======== Extrait à lire

Bien que satisfait de ses quatre victoires, cinq podiums, et de son bon niveau de ski, Clément Noël n’a pas remporté cet hiver les titres majeurs qu’il visait. À travers cette interview, il nous explique son ressenti sur sa saison, avec de très belles satisfactions mais aussi de la frustration et des déceptions. Il explique également son choix de prendre en décembre dernier le départ du géant de Val d’Isère, nous parle de sa préparation mentale et revient sur les performances décevantes de l’équipe de France de ski alpin cet hiver.
Photo copyright Erich Spiess – Red Bull Content Pool
Quels sont les moments très positifs que tu retiens de ton hiver en Coupe du monde ?
Il y a beaucoup de choses positives à retenir de cette saison. Mon début de l’hiver a été un peu en fanfare, avec deux belles victoires lors des deux premières courses à Levi et Gurgl. C’était vraiment super de gagner avec la manière, en prenant la tête dès la première manche. Ça m’a vraiment donné une belle confiance pour la suite de la saison.
Le moment le plus marquant pour moi reste ma victoire à Kitzbühel. C’était la course que j’avais la plus coché sur mon calendrier, avec les Championnats du monde. En course en Coupe du monde, c’est Kitzbühel qui me faisait le plus envie et rêver, c’était la course la plus importante à mes yeux.

Mes quatre victoires ont été des moments très positifs. La fin de saison à Sun Valley a été un bon point, me permettant de finir sur une note positive.
Le positif, c’est aussi d’avoir réussi à maintenir un niveau de ski globalement bon tout au long de la saison. Ça n’a pas toujours payé comme je l’aurais voulu, mais ça fait partie du sport !
C’est la première fois de ta carrière où tu réussis à te classer dans le Top 10 du classement général…
Cela démontre vraiment que ma saison a été plutôt bonne et complète. Le niveau en slalom a été extrêmement élevé cette année, vraiment exceptionnel. C’est une grande satisfaction de voir que le nombre de points que j’ai accumulés est plus élevé que lors de n’importe quelle autre de mes saisons.
Même si j’ai des frustrations, comme ma quatrième place au classement du slalom, et l’absence de médaille aux Championnats du monde, il y a des éléments hyper positifs à retenir de cette saison.
Après les Finales de Sun Valley, tu as indiqué qu’il y avait aussi des frustrations. Lesquelles ?
Ma principale frustration est de finir quatrième au classement du slalom. Avec plus de 600 points, quatre victoires et cinq podiums, je m’attendais à un meilleur résultat. En toute logique, ça devait suffire pour viser plus haut. Mais il y a eu quelques moments dans la saison qui m’ont pénalisé et m’ont empêché d’aller au-delà de cette quatrième place.

================

Les affirmations suivantes concordent-elles avec l'interview ? Répondez à chacune par oui ou non, en citant exactement les mots de l'interview qui tranchent.
1. Clément Noël a remporté les deux premières courses de l'hiver, à Levi et à Gurgl.
2. Clément Noël a terminé troisième au classement du slalom.
3. En Coupe du monde, Kitzbühel était à ses yeux la course la plus importante.
Les données qui viennent ensuite n'ont aucun lien avec l'interview.

======== Données fournies

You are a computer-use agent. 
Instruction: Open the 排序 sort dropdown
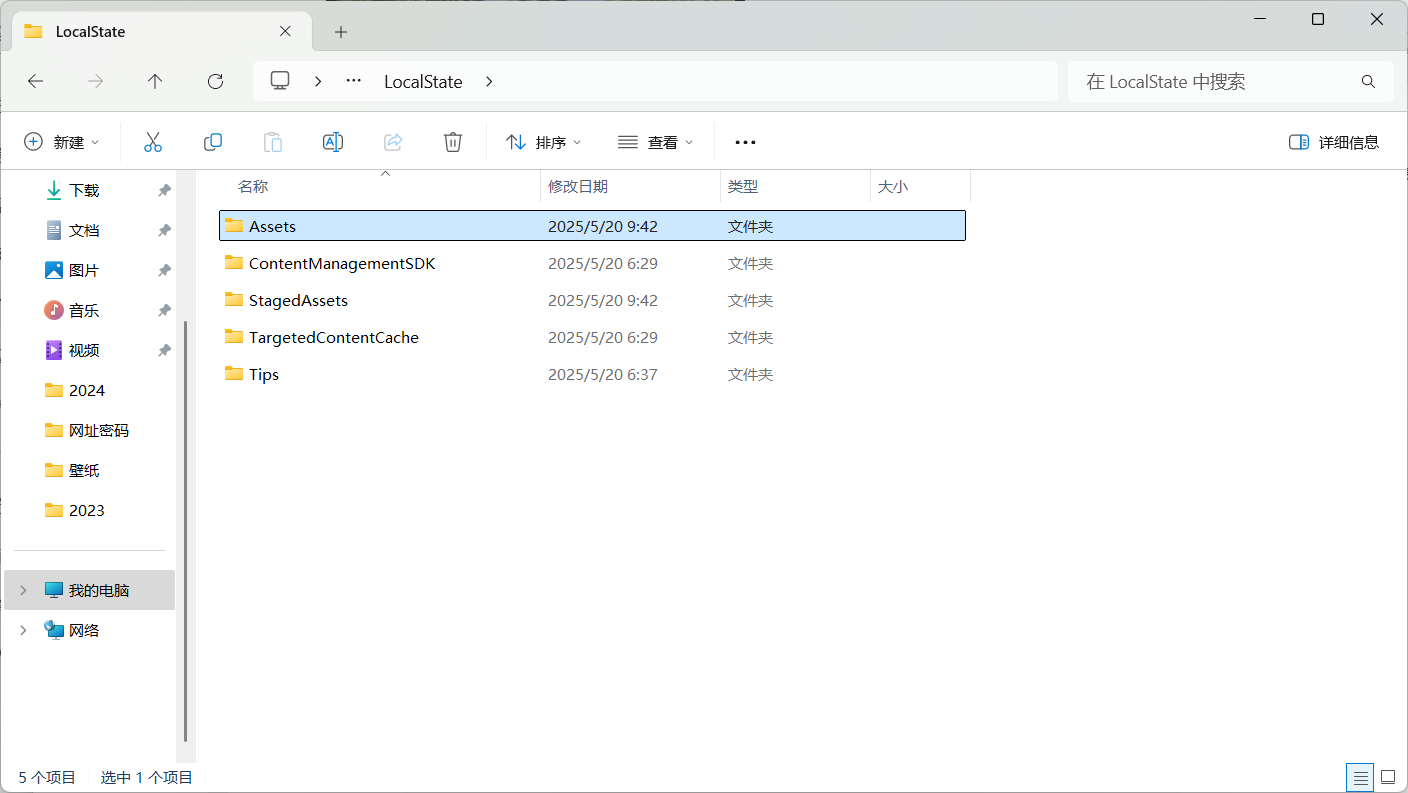pos(544,142)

================

→ Réponse attendue:
1. Oui : « deux belles victoires lors des deux premières courses à Levi et Gurgl ».
2. Non : « Ma principale frustration est de finir quatrième au classement du slalom. »
3. Oui : « En course en Coupe du monde, c’est Kitzbühel qui me faisait le plus envie et rêver, c’était la course la plus importante à mes yeux. »